Les locataires les plus touchés sont ceux qui ont bénéficié des précédentes baisses du taux de référence. C’était le cas pour un locataire sur cinq en moyenne. Les locataires qui ont déménagé depuis la dernière baisse du taux de référence, en mars 2020, sont également concernés, car leur contrat mentionne le taux de référence de 1,25% en vigueur à l’époque.
Près de la moitié des logements locatifs appartiennent à des particuliers. Or l’importance des investisseurs institutionnels s’est accrue ces dernières années: en raison des taux d’intérêt bas, ce sont surtout les caisses de pension, les assurances et les fonds de placement qui ont davantage investi dans l’immobilier.
Le comportement face à d’éventuelles modifications des loyers diffère selon le type de propriétaire. Les investisseurs institutionnels augmentent généralement les loyers après des changements de taux de référence, car ils sont en premier lieu redevables à leurs clients ou à leurs investisseurs et doivent donc viser un rendement élevé.
Les maîtres d’ouvrage d’utilité publique tels que les coopératives d’habitation, les fondations, les associations ou les pouvoirs publics se basent en général sur le modèle de loyer fixé sur la base des coûts et doivent donc également répercuter les coûts de financement plus élevés.

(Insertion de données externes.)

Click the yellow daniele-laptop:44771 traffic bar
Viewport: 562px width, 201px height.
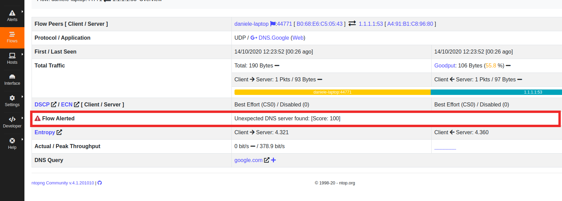(x=333, y=92)
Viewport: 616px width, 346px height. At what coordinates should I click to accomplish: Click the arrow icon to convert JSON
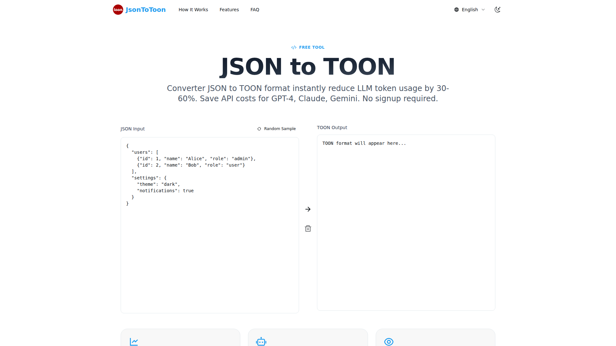point(308,209)
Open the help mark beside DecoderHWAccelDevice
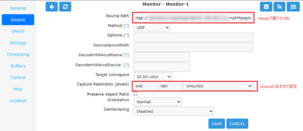 click(126, 65)
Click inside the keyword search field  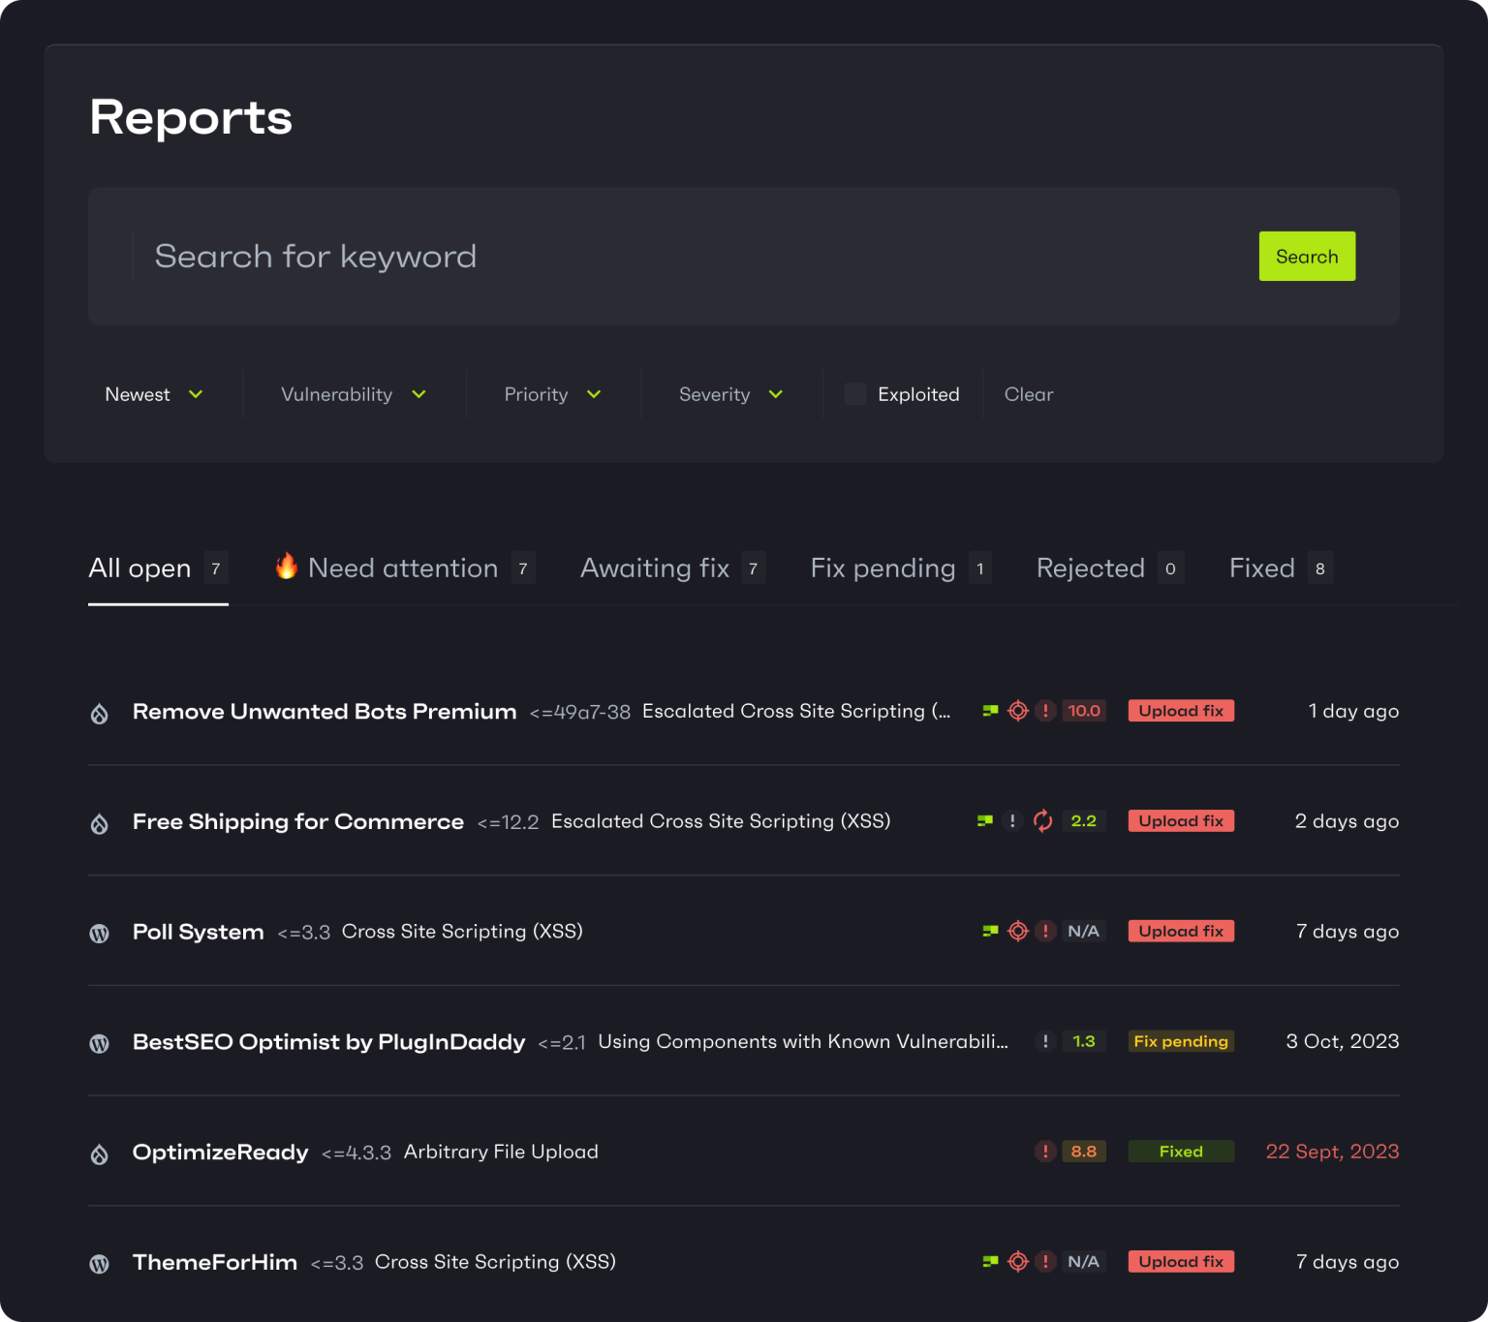[x=388, y=256]
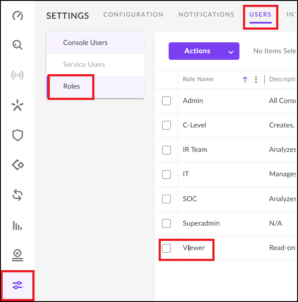Sort by Role Name using the arrow
The height and width of the screenshot is (302, 298).
point(245,79)
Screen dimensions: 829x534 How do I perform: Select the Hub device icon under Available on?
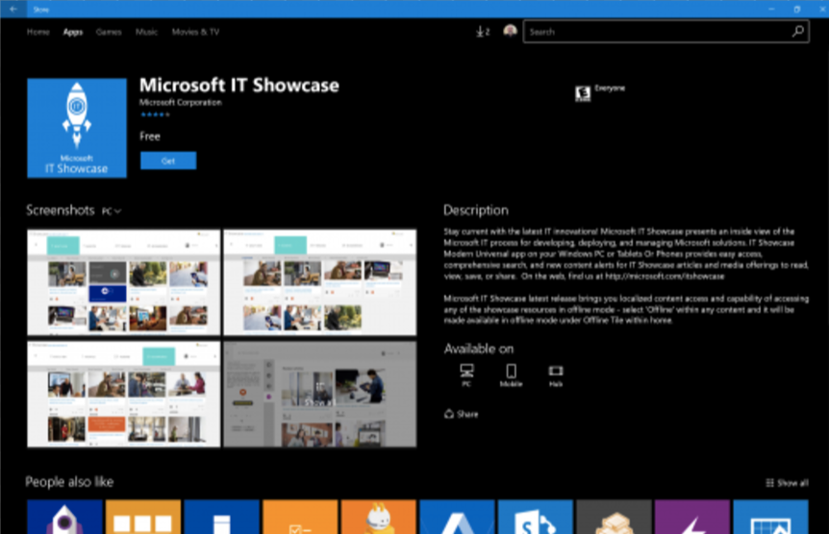pyautogui.click(x=555, y=372)
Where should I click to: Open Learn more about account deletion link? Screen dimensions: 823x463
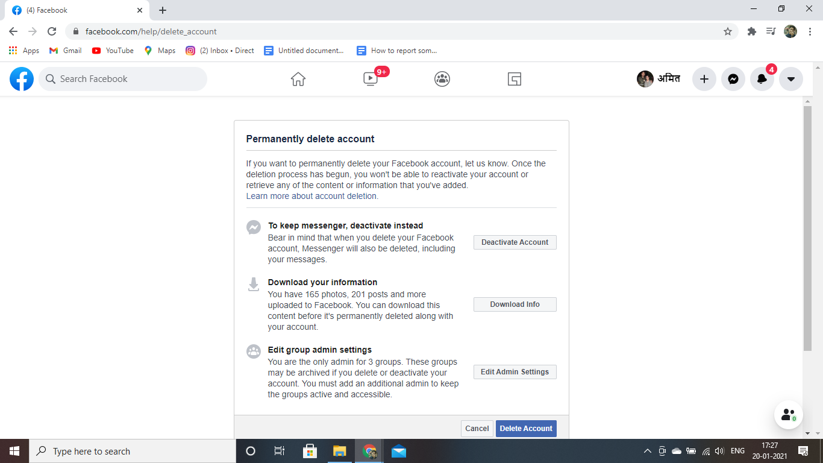tap(312, 196)
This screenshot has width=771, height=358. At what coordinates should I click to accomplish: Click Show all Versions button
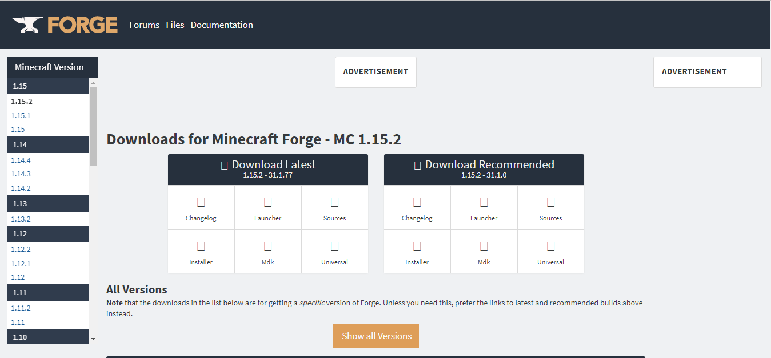(x=375, y=336)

Les bailleurs privés répercutent plus rarement les variations de taux d’intérêt
Les bailleurs privés, en revanche, sont libres et ont tendance à se retenir aussi bien en cas d’augmentation que de baisse. D’une part, ils sont organisés de manière moins professionnelle et, d’autre part, ils entretiennent souvent des relations plus étroites avec les locataires.
Cette différence de comportement s’est manifestée lors de la dernière baisse du taux d’intérêt de référence en mars 2020. Suite à cette baisse, le loyer d’un appartement de coopérative sur trois a été diminué. Chez les investisseurs institutionnels, les pouvoirs publics et les sociétés immobilières, un loyer sur quatre a été abaissé. En revanche, les baisses ont été beaucoup plus rares pour les logements appartenant à des particuliers.
En attendant, aucun soulagement n’est en vue pour les locataires. De janvier à mai, le solde migratoire de la population résidante étrangère a été supérieur d’un quart à celui de l’année précédente. En raison de la forte demande de main-d’œuvre, le nombre de personnes ayant besoin d’un logement a augmenté. Les réfugiés ukrainiens sont par ailleurs de plus en plus nombreux à chercher un logement sur le marché locatif régulier.
On ne construit pas assez
Raiffeisen constate que le nombre de logements proposés à la location continue de baisser rapidement alors qu’il est déjà très bas.
Parallèlement à cela, on ne construit pas assez. Les taux d’intérêt plus élevés et les coûts de construction qui ont fortement augmenté après la pandémie ont un effet de frein. Des procédures longues et coûteuses, des prescriptions plus strictes et des oppositions compliquent ou empêchent par ailleurs la construction de logements.
La demande croissante se heurte donc à une offre stagnante: pas étonnant que les loyers augmentent. «Seul le rétablissement de l’équilibre entre l’offre et la demande peut enrayer la hausse des loyers à grande échelle. Pour cela, il faut davantage d’incitations pour tous les promoteurs immobiliers, et la politique en particulier devrait agir sur quelques leviers pour atteindre cet objectif», estime Fredy Hasenmaile.
Mais il faudrait au moins deux ans, voire plus, pour qu’une offensive de construction puisse faire augmenter le nombre de logements achevés, souligne l’expert.